Within this folder you can find the following files/python notebooks:
This Python notebook contains the the source code to train our image classifying model. This model utilizes the Tensor Flow Lite Model Maker to train a model that is less GPU and storage intensive. The reason why we need to create such a model is becasue the Raspberry Pi's we are using are much smaller in terms of storage and and GPU capabilities.
The steps this note book take to train the model are as follows
1. Installing Tensor Flow Lite
2. Importing Required Libraries
3. Importing Google Drive files
4. Setting Image Path
5. File Cleaning and Preparation
6. Creating Train and Test Data From Images in image_path Directory
7. Creating Validation and Test data From rest_data
8. Tensor Flow Lite Model
Although we only see an overview of the steps the notebook performs we can, you can refrence the techincal document, rpiClassify.py for an in depth explnation of the algorithm and steps used in this creation of the image classifying model.
This python notebook converts the the Annotation file affiliated with the dataset, found here, from a Json data structure to a CSV data structure.
We need to convert the file from a Json to CSV in order to work with it using various other notebooks and shell scripts.
It is important to structure the data in a method that is of common practice and easy to understand for researchers who use our data. For that reason we created the deployMediaObs.py python executable file.
This Python Executable contains the the source code to convert files produced by ML_model.ipynb into the Camera Trap Data Package format. As mention we must follow standard practice to share our findings and this python does that.
It is important to understand what the the files produced signify and how they functino together. In order to understand the files, please reference the Technical Document, CamTrapDP.pdfn for an in depth explanation of what each PDF files contains and where they will be stored within the RPI.
Throughout the construction of this project, we have put together a series of technical documents outlining the projects workflow and other aspects of the project.
Within this folder you find the following files:
- CamTrapDP.pdf
- Tensorflow_Lite_on_RPI_end_to_end-2.pdf
- Workflow___SCI_Skunks-2.pdf
- jsonToCsv-5.pdf
- mass_rename.pdf
- trainMove-3.pdf
All of the files in this folder will be .pdf files and will be outlines and summaries of the Python notebooks, Shell Scripts, and all other execuatbale files that are found on within the python_notebooks, Shell_scripts, and other folder containing exeecuatables.
It is highly reccomended that you read through these files as it will help you understand content in other folders.
Within this folder you will dind the following files:
Class_labels.txt is a txt file with labels the model will use. The reason this is needed is because we trained the model using DataLoader.from_folder().
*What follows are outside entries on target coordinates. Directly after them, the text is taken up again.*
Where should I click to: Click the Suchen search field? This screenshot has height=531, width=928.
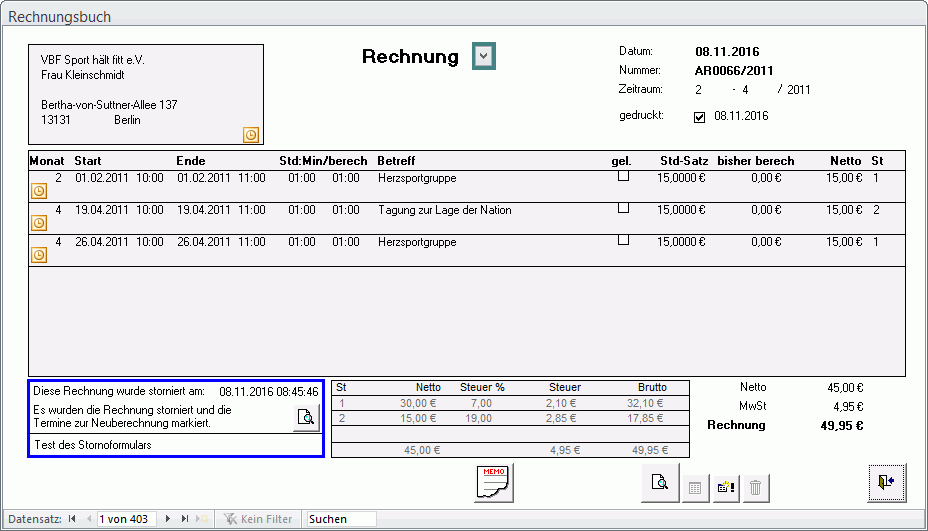340,519
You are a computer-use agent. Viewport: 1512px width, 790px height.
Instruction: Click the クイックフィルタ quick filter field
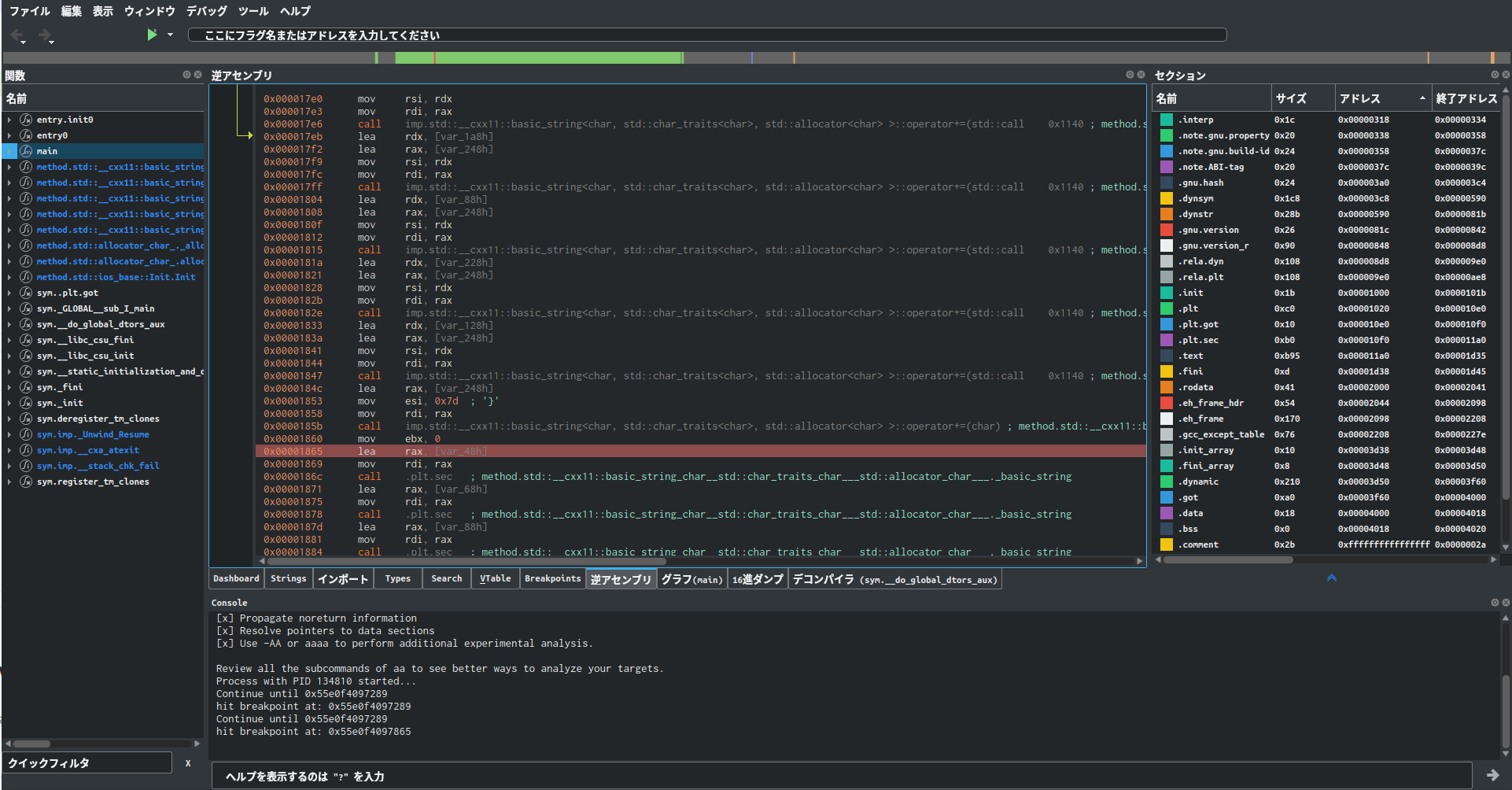(87, 763)

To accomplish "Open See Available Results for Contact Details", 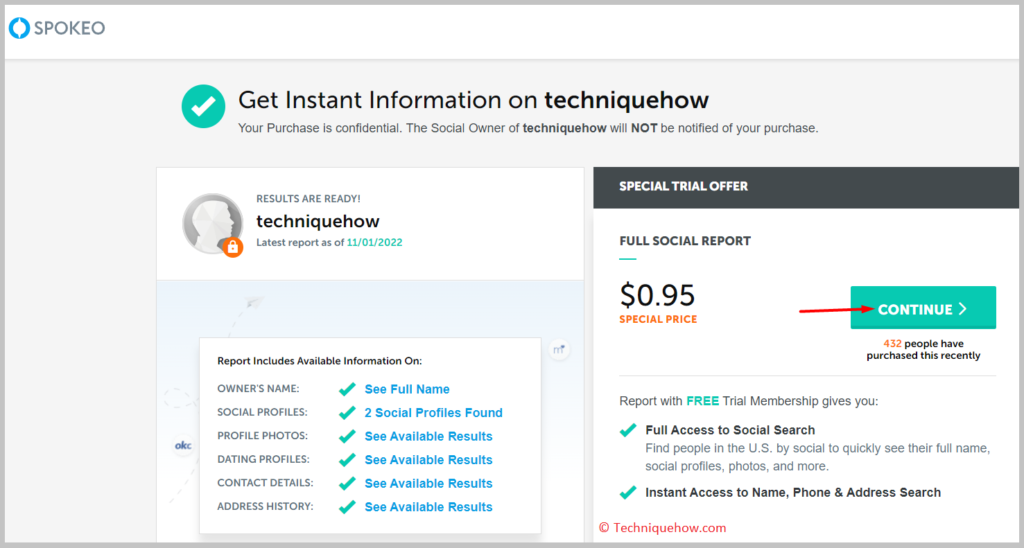I will (x=428, y=483).
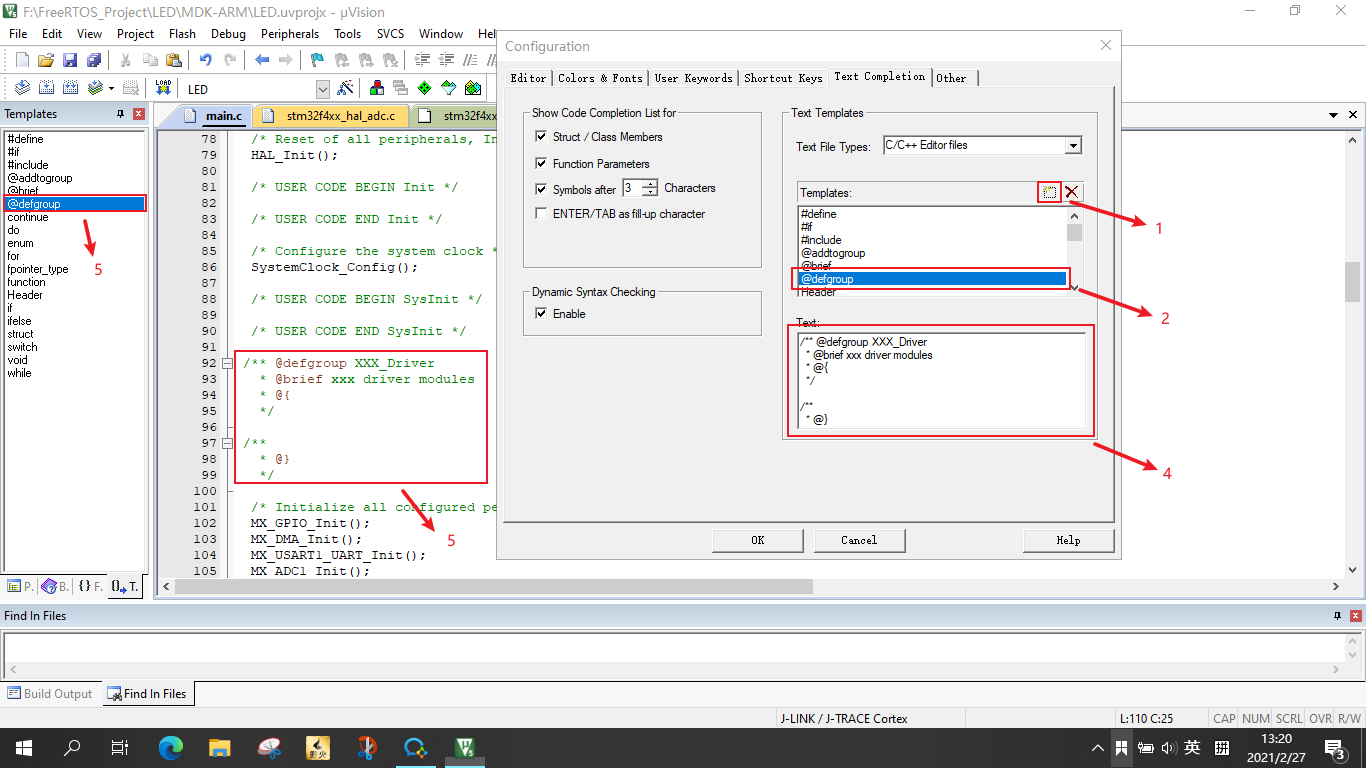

model-4.tflite is a tensorflow lite model which was trained with the following specifications on incomplete data:
train_data = train_data, validation_data=validation_data, model_spec=model_spec.get('efficientnet_lite3'), epochs = 30, learning_rate = 0.01, batch_size = 30, shuffle = True, use_augmentation= False
model_prop_aug_train.tflite is a tensorflow lite model which was trained with the following specifications using the LILA BC annotated dataset:
train_data = train_data, validation_data=validation_data, model_spec=model_spec.get('efficientnet_lite3'), epochs = 85, learning_rate = 0.001, batch_size = 20, shuffle = True, use_augmentation= True
This is the model I decided use and implement in my research.
model_proper_train.tflite is a tensorflow lite model which was trained with the following specifications using the LILA BC annotated dataset:
train_data = train_data, validation_data=validation_data, model_spec=model_spec.get('efficientnet_lite3'), epochs = 85, learning_rate = 0.0001, batch_size = 4, shuffle = True, use_augmentation= True
skunkEnv.yml is .yml file containing all the requirements needed to replicate this project. It was created and intdedned to be used on Raspberry Pi 400 running miniforge3 but it may also work on other devices running simlair OS.